• De boomgaard in Arkel wordt onderhouden door een groep vrijwilligers.
• De boomgaard in Arkel wordt onderhouden door een groep vrijwilligers. Foto: Aangeleverd

Wethouder over Arkelse boomgaard: “Bemiddelen heeft geen zin meer”

Algemeen

ARKEL • Afspraken uit 1990, talloze stukgelopen bemiddelingsacties, excuses voor een zoekgeraakte brief en insinuaties door een foto; wethouder Jan Lock verschafte de Molenlandse gemeenteraad dinsdagavond duidelijkheid over het ‘ongeoorloofde snoeiwerk van de gemeente’ in de Arkelse Boomgaard Onderweg. De kern van het verhaal? “Bemiddelen (tussen de boomgaard en de buren, red.) heeft geen zin meer.”

Op maandag 13 februari snoeide een groep medewerkers van de gemeentelijke plantsoenendienst een deel van het groen aan de rand van de boomgaard. Dit gebeurde volgens de vrijwilligers van Boomgaard Onderweg zonder overleg, terwijl ze in 2019 een groenparticipatie-overeenkomst sloten met de gemeente.

Helderheid
Volgens wethouder Jan Lock is het snoeiwerk het gevolg van een jarenlang gesteggel tussen de buren en de vrijwilligers van de boomgaard. De buren ervaren overlast door de wijze waarop stichting De Punt, eigenaar van de boomgaard, de boomgaard beheert. Drie jaar lang heeft de gemeente tussen beide partijen proberen te bemiddelen. Bij zijn aanstelling als wethouder werd Lock “geconfronteerd met een situatie die muurvast zit en ik heb toen geconcludeerd dat er helderheid moest komen.”

Die helderheid heeft de gemeente gebaseerd op afspraken die stammen uit 1990, gemaakt door de gemeente Giessenlanden met een van de buren. “Die toezeggingen zijn in die tijd gedaan aan die buren, die willen we als gemeente ook in stand houden.” Vrijwilliger Kees Maarsse van de boomgaard vertelde al eerder aan Het Kontakt van die afspraken te weten. “Maar ze (de buren, red.) hebben wel een document uit 1990 gevonden waarin staat dat de begroeiing nabij de afscheiding van de boomgaard, drie tot vier meter hoog mag zijn.”

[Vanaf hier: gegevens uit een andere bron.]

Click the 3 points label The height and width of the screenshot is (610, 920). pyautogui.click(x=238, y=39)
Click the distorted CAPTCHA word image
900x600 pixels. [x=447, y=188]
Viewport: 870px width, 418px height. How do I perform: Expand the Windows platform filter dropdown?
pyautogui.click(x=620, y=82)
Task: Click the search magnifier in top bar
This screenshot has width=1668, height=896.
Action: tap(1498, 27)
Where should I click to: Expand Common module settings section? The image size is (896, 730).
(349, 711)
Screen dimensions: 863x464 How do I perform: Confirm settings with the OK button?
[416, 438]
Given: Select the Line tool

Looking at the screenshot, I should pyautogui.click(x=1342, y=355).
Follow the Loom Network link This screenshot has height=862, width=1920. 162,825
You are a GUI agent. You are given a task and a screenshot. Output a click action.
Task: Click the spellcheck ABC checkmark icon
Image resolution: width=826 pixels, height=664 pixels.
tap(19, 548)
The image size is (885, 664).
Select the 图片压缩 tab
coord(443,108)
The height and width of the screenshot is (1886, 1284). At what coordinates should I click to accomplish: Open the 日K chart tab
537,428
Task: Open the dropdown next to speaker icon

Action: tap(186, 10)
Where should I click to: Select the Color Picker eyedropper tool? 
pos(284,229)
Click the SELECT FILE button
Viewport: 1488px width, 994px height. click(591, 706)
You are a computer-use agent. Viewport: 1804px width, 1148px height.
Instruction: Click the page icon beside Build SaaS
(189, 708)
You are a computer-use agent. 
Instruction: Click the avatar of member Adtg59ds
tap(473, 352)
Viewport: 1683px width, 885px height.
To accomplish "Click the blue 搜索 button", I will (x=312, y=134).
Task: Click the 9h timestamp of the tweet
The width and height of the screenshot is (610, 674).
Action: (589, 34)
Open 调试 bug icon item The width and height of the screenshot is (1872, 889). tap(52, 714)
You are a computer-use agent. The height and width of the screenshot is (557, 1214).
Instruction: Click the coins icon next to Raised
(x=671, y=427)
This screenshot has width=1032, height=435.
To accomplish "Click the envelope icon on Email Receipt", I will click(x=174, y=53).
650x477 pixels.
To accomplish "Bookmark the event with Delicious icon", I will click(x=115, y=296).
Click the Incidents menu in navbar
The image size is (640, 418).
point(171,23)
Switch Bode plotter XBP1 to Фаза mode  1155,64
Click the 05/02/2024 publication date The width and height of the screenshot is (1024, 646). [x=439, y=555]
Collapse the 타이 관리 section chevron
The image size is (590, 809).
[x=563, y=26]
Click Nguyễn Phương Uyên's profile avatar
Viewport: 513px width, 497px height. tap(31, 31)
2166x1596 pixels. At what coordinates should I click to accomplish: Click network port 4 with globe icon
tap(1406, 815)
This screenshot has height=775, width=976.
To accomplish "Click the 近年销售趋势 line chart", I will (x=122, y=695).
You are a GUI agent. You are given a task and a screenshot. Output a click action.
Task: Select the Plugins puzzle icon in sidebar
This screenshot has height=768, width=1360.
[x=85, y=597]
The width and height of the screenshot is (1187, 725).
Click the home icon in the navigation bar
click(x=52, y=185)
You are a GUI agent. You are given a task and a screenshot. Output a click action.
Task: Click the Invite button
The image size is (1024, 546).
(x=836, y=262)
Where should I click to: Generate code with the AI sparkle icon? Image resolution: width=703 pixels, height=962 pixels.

Voor Maarsse gelden die afspraken alleen tussen de buren en de gemeente, en heeft de boomgaard daar niets mee te maken. Voor de gemeente zijn dus juist die afspraken het uitgangspunt voor een laatste voorstel op 1 december: het onderhoud van het bosplantsoen, dat grenst aan de boomgaard maar er geen onderdeel van is, neemt de gemeente terug en er komt een heldere erfafscheiding met de andere buren. Met daarbij de boodschap: “Als u mee wilt werken mag u het onderhoud zelf blijven doen, maar als u niet meewerkt dan grijpen wij als gemeente in omdat wij rust willen in de situatie.”

Misleidende foto
De rust is voorlopig nog niet wedergekeerd en dat komt volgens Lock mede door de foto die bij het eerste artikel over dit onderwerp op 15 februari in deze krant is gepubliceerd. “De suggestie vanuit het artikel dat de hele boomgaard gesloopt is, ontken ik met kracht. Het gaat om het snoeien van hazelaars. De foto die u gezien heeft in Het Kontakt, is een foto die door De Punt gestuurd is naar Het Kontakt, van een struik die door De Punt zelf gesnoeid is.”

“De mensen van de gemeente hebben gesnoeid, conform de afspraken die eerder gemaakt zijn - uit 1990. Dat is professioneel gebeurd. Dat daar emotie uit ontstaat begrijp ik, dat er ook nog eens een brief is blijven hangen zonder dat wij dat wisten, daar baal ik van. Voor het feit dat die brief is blijven hangen hebben wij onze excuses aangeboden. Voor de maatregelen die we hebben genomen, dat is een maatregel waarvan ik zeg: als we dat niet doen, dan blijft de situatie voortslepen. Bemiddelen heeft geen zin meer.”

Les
Het laatste woord over de boomgaard is sowieso nog niet gezegd. Progressief Molenlanden (PM) heeft het gemeentebestuur eerder op de dag om uitleg gevraagd over de gang van zaken in de Arkelse boomgaard. Die vragen worden schriftelijk beantwoord door het college.

Eén ding is wat Lock voortaan wel duidelijk: een voedselbos in een woonwijk, dat gaat niet meer gebeuren. “Het wordt heel groots voedselbos genoemd. Het is een halve bunder als je het alles bij elkaar bekijkt en het zit midden in een woonsituatie. Ik denk dat als we een ding leren, dat we dat soort initiatieven niet moeten combineren in een woonwijk.”